• [What you will do] Copy the CPU shifter discussion from "Wait, it was" to "for that instruction.", replacing every "barrel shifter" with "shift unit".

— START Extracted text —

> Also, IIRC, shift by variable amount was microcoded and would take a cycle for each bit distance shifted.
Wait, it was possible to ship a CPU in 2006 without a barrel shifter? ARM1 was from 1985!
If it was something silly like "only constant bit shifts use the barrel shifter", I'm surprised that compilers didn't compile variable shifts as a jump table to a bunch of constant shift instructions... :)
Any logical shift, rotate, bit field extract (by constant) and more all in one single cycle instruction that's been included since the earliest POWER days. They had a barrel rotater in the core for that instruction.
The only thing that makes any sense to me is that somehow it would have been too expensive to rig up another register file read port to that sh input, so they just pump it as many times needed with sh fixed to 1. They seemed to be on some gate count crusade that might have payed off if they were able to clock it faster at the end of the day. It took the industry a bit to figure out that ubiquitous 10Ghz chips weren't going to happen, and the hardest lessons would have been right in that design cycle. : \
> If it was something silly like "only constant bit shifts use the barrel shifter", I'm surprised that compilers didn't compile variable shifts as a jump table to a bunch of constant shift instructions... :)

— END Extracted text —
— START Entries —

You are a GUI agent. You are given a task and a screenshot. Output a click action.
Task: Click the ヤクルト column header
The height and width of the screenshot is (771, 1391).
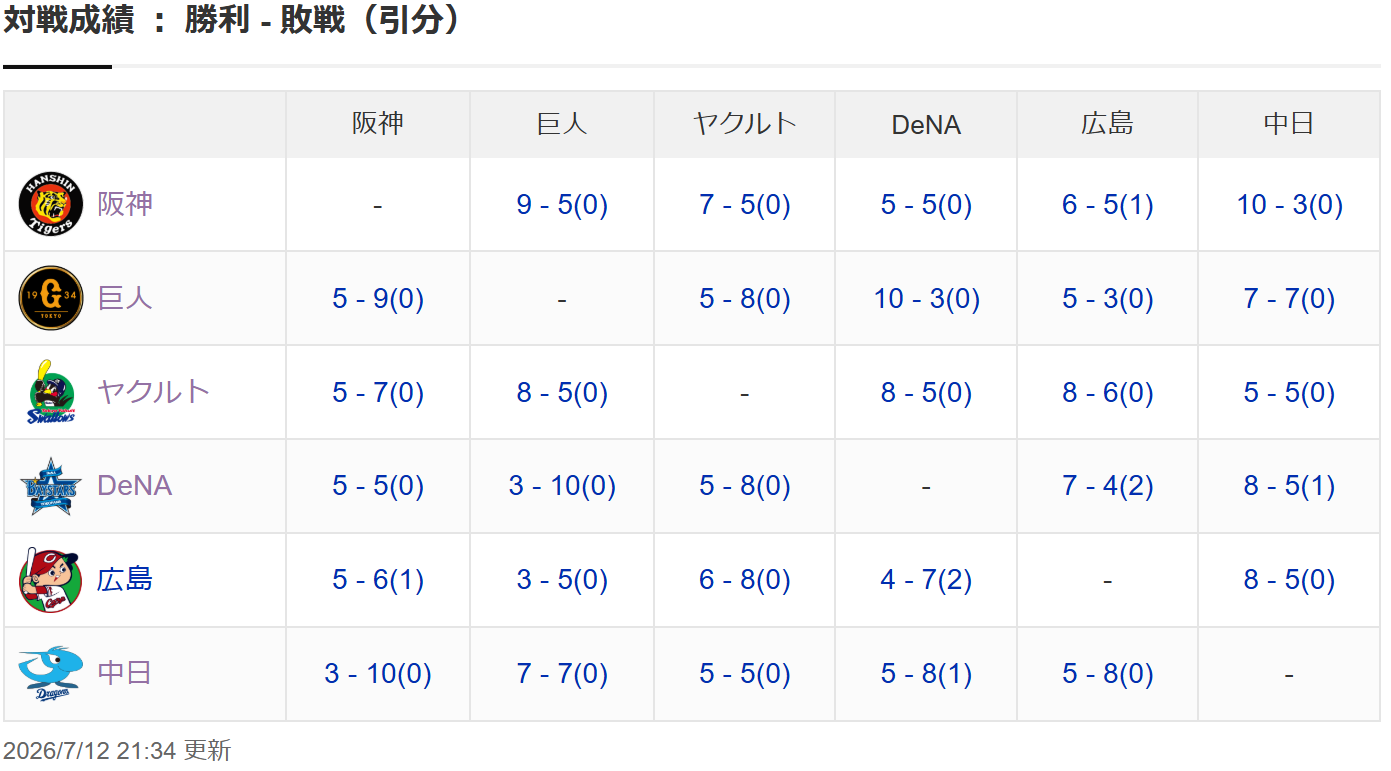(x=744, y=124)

— END Entries —
— START Entries —

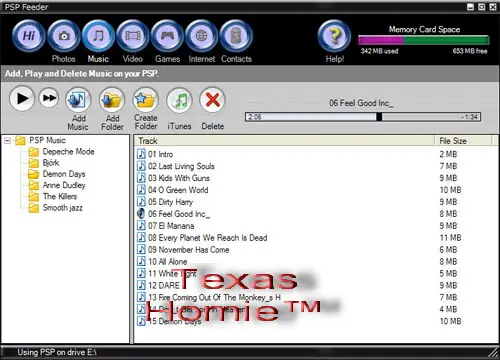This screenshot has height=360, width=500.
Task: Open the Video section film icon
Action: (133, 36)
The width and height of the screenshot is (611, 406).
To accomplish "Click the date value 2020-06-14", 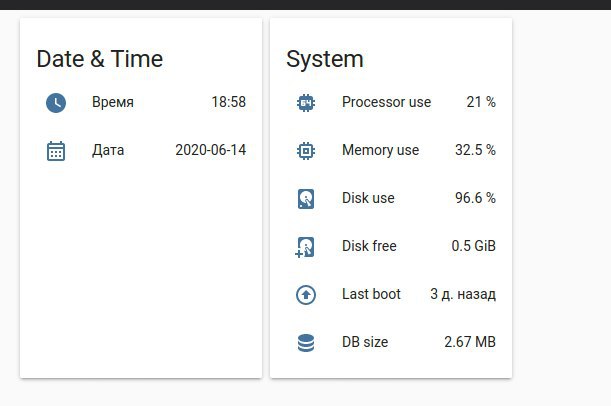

— END Entries —

• [Correct response]
Wait, it was possible to ship a CPU in 2006 without a shift unit? ARM1 was from 1985!
If it was something silly like "only constant bit shifts use the shift unit", I'm surprised that compilers didn't compile variable shifts as a jump table to a bunch of constant shift instructions... :)
Any logical shift, rotate, bit field extract (by constant) and more all in one single cycle instruction that's been included since the earliest POWER days. They had a barrel rotater in the core for that instruction.